There will be a continued fall in High Street shops in dry cleaning, games, off licences and mid-market fashion without a strong brand presence, along with multi brand stores like Sting on Regent Street which is to a local fashion retailer selling multi brands labels, as success is very much related only now to well promoted brands now in the UK.

Town centres will have to adapt to fight the mega shopping scheme competition as will the too many “cloned town centres” we have in the UK, being copies of an adjoining town centre with all the same retailers. Shopping Centres will have to adapt to the local needs and ethnic mixes.

Outlet shopping will also have to be more focused on up market brands and move away from a “bargain basement” image. Polo Ralph Loren for example, has more outlets than shops and stock now is often this seasons older stock, rather than last years.

Outlet centres, to survive, will have to become destinations in their own right, not just dumping grounds for old stock for mid to low end retailers.
And of some of the retailers we think should be watched Hamleys should prosper under French ownership as they have a unique product and more style than Toys R US where many of the latter’s goods can be bought on the internet.
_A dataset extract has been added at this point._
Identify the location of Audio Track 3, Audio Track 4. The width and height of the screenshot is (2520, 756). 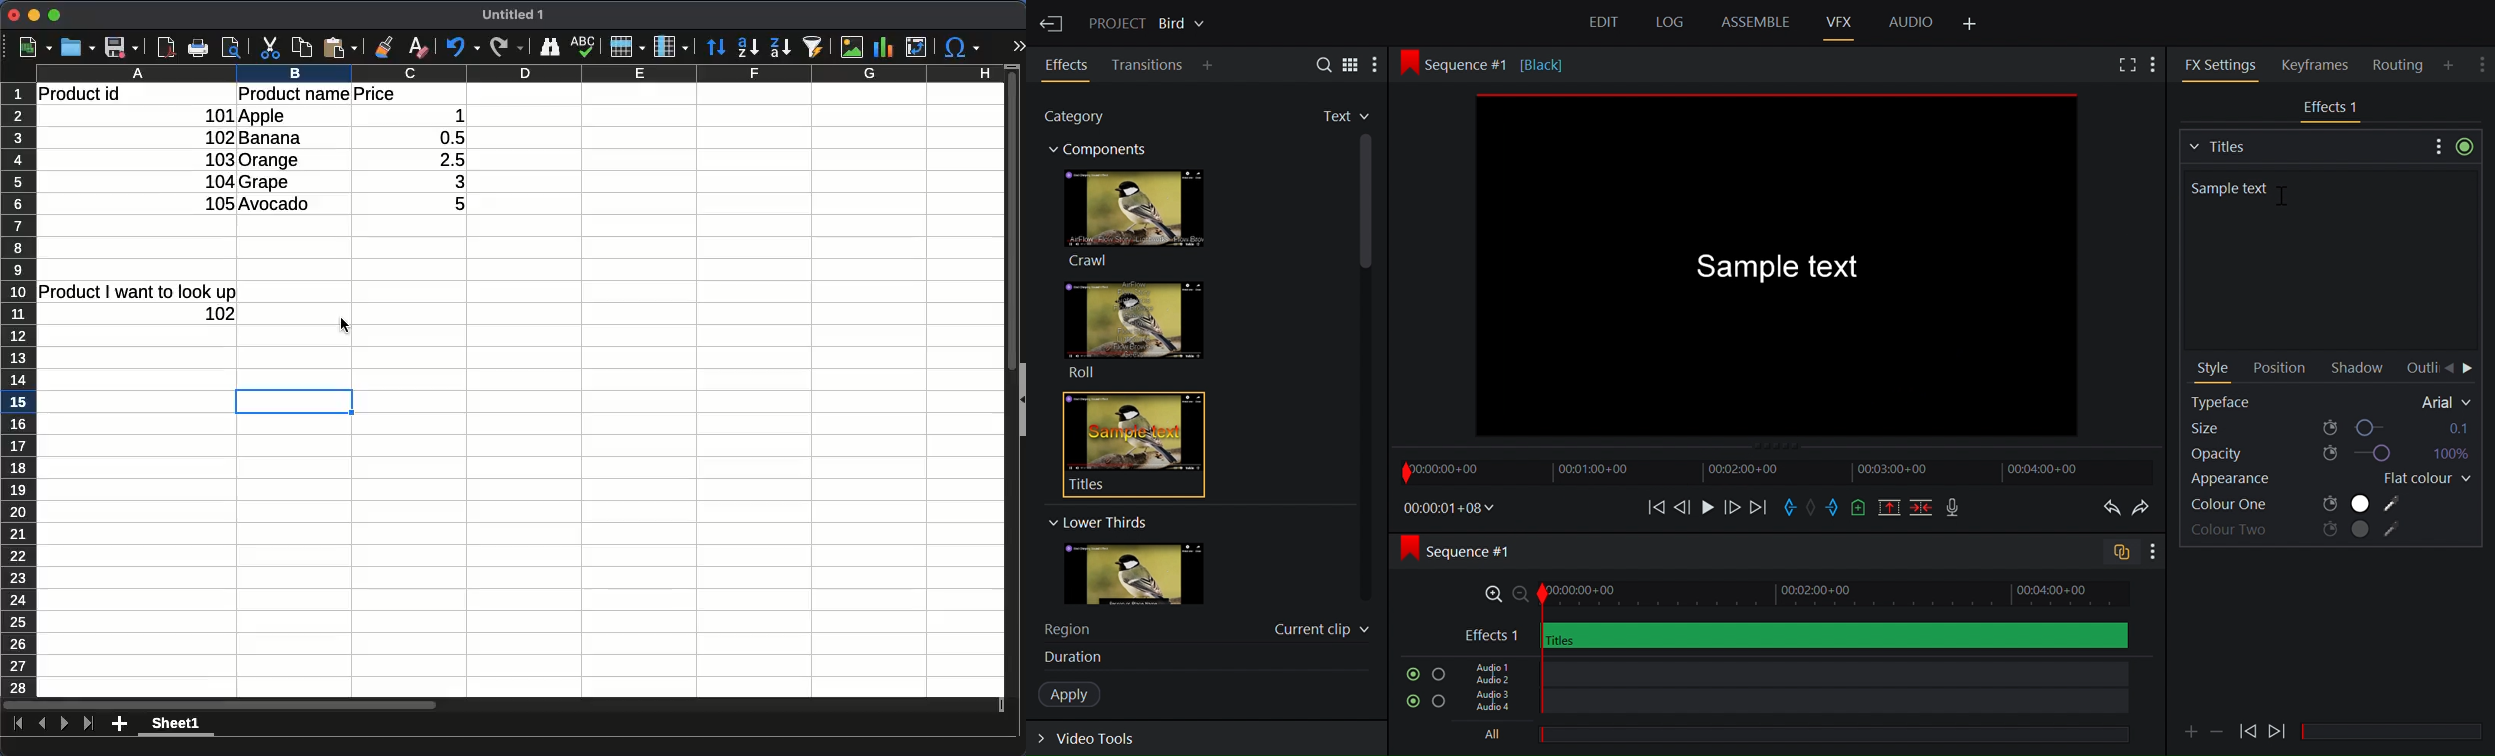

As such we see little future for the latter.

Companies we see a disappointing future for are Jaeger and Aquascutum as revived by the new owners, unless they reinvent themselves and Holland and Barratt as how do they retain their market share against supermarket competition?

Bang & Olufsen probably will not survive against the internet and have just announced anyway 125 shop closures in Europe. We see little future for value jewellery brands like the Signet Group and their High Street brands such as H Samuel as their shops look dated and the product is too expensive for the value market.

Cycles and all products associated with them will continue to boom post the Olympics though by contrast.

Food competition will continue to grow in a small store concept in town lead by all the supermarket brands, as will coffee shops and fast food both in town and in drive thrus, as we all eat out more.